*EXERCISE GOAL*: Among the entries below, find the line with "Task: Click the event name text field" and the line with "You are a computer-use agent.". Return exactly those lines and every line between them, but no pictures.

*DATA LISTING*:
- - -

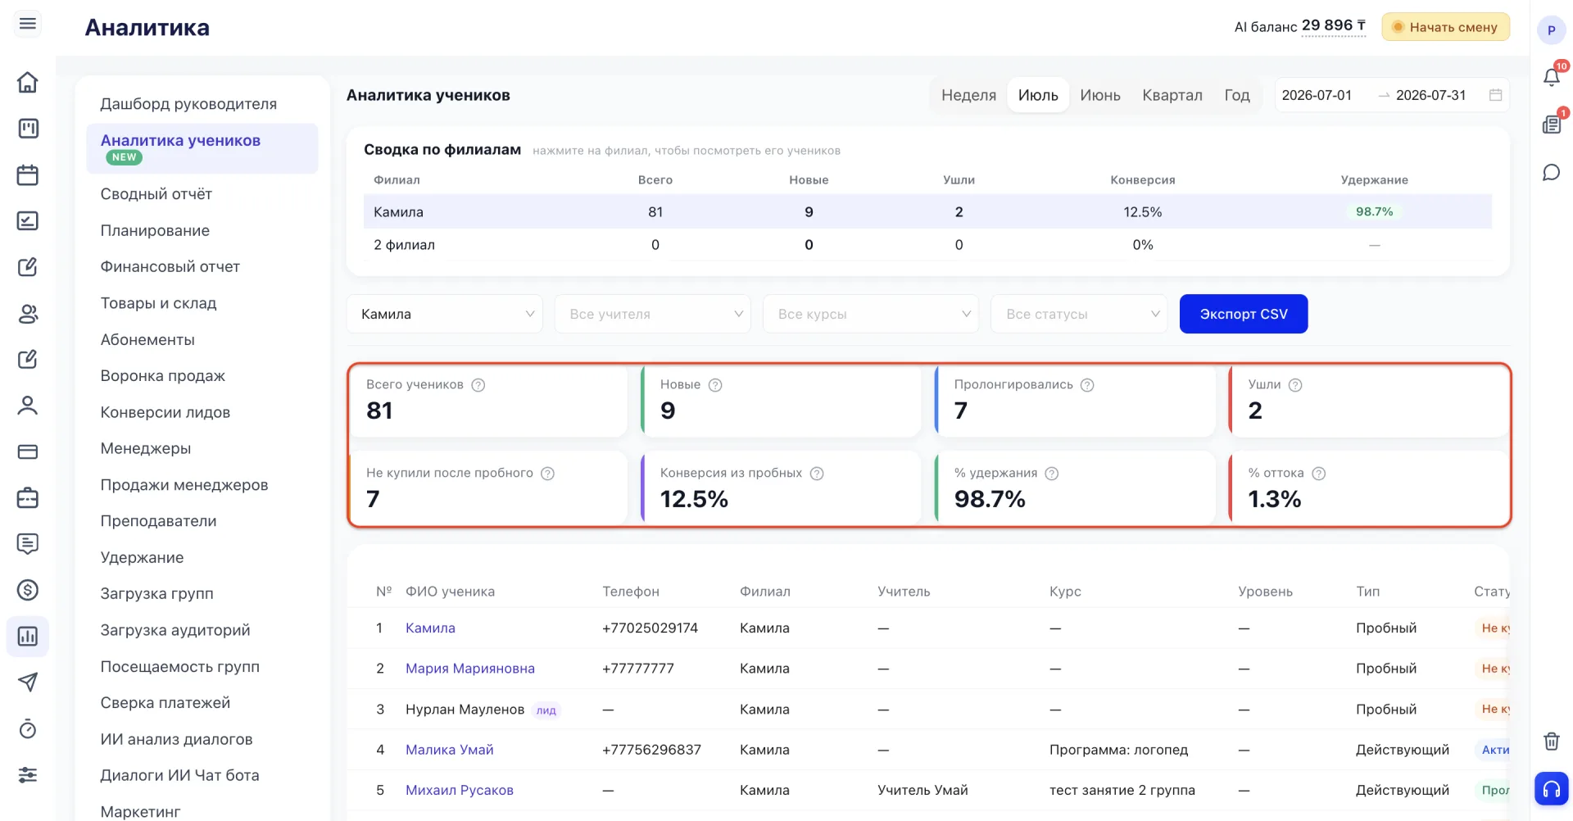
Task: Open student link Мария Марияновна
Action: click(470, 669)
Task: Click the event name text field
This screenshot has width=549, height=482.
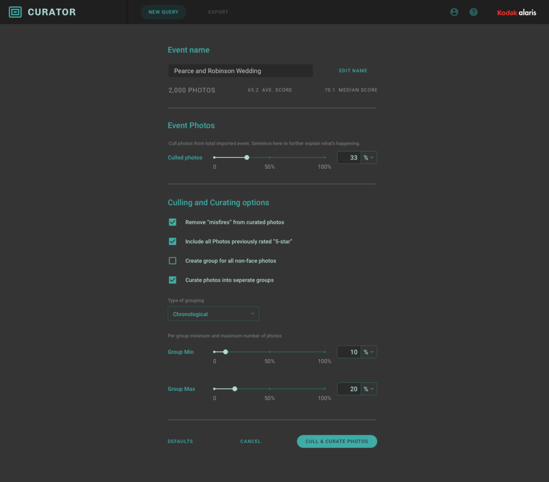Action: click(x=240, y=71)
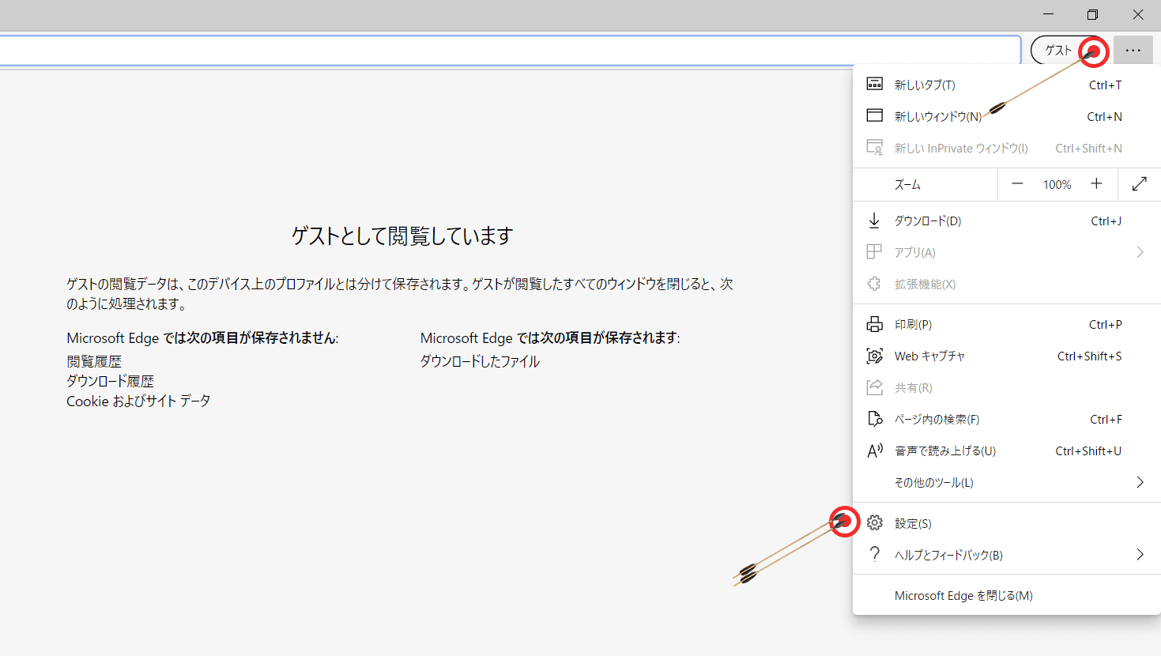The width and height of the screenshot is (1161, 656).
Task: Choose Microsoft Edge を閉じる menu entry
Action: pyautogui.click(x=963, y=595)
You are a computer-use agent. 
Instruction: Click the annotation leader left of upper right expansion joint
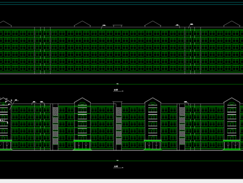[x=178, y=26]
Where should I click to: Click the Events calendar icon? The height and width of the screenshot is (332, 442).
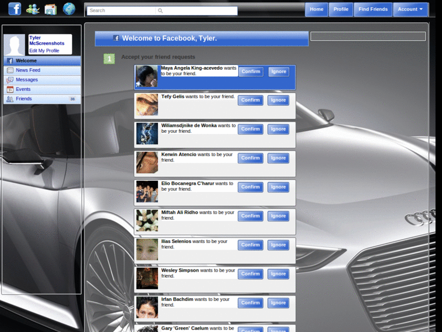tap(11, 89)
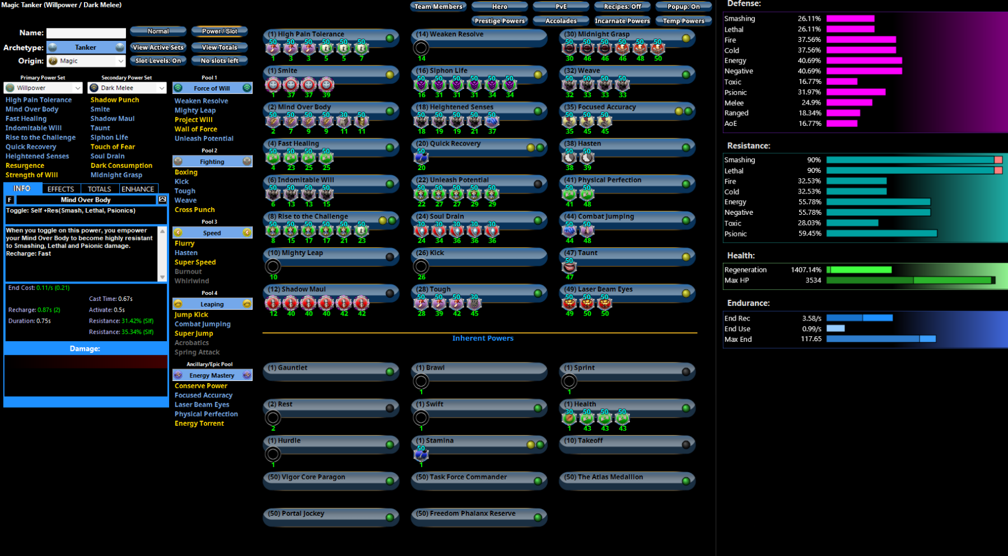1008x556 pixels.
Task: Select the first enhancement icon under Smite
Action: pos(273,85)
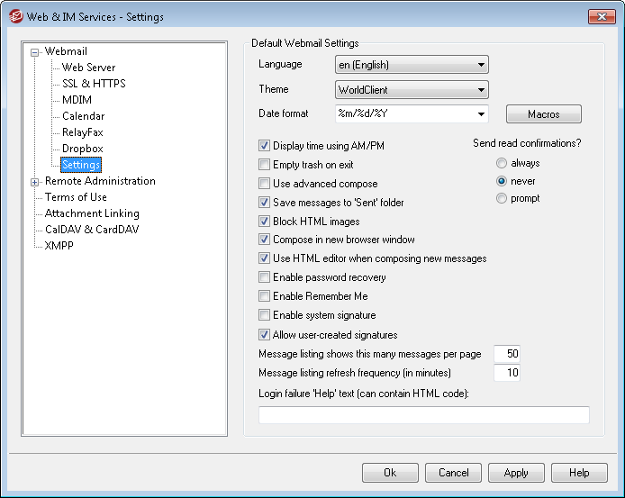Screen dimensions: 625x498
Task: Go to Attachment Linking section
Action: pos(92,213)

- - -

*OUTPUT BELOW*:
Task: Click the event name text field
This screenshot has width=549, height=482.
Action: click(x=240, y=71)
The width and height of the screenshot is (1161, 656).
Task: Choose Microsoft Edge を閉じる menu entry
Action: pyautogui.click(x=963, y=595)
You are a computer-use agent. 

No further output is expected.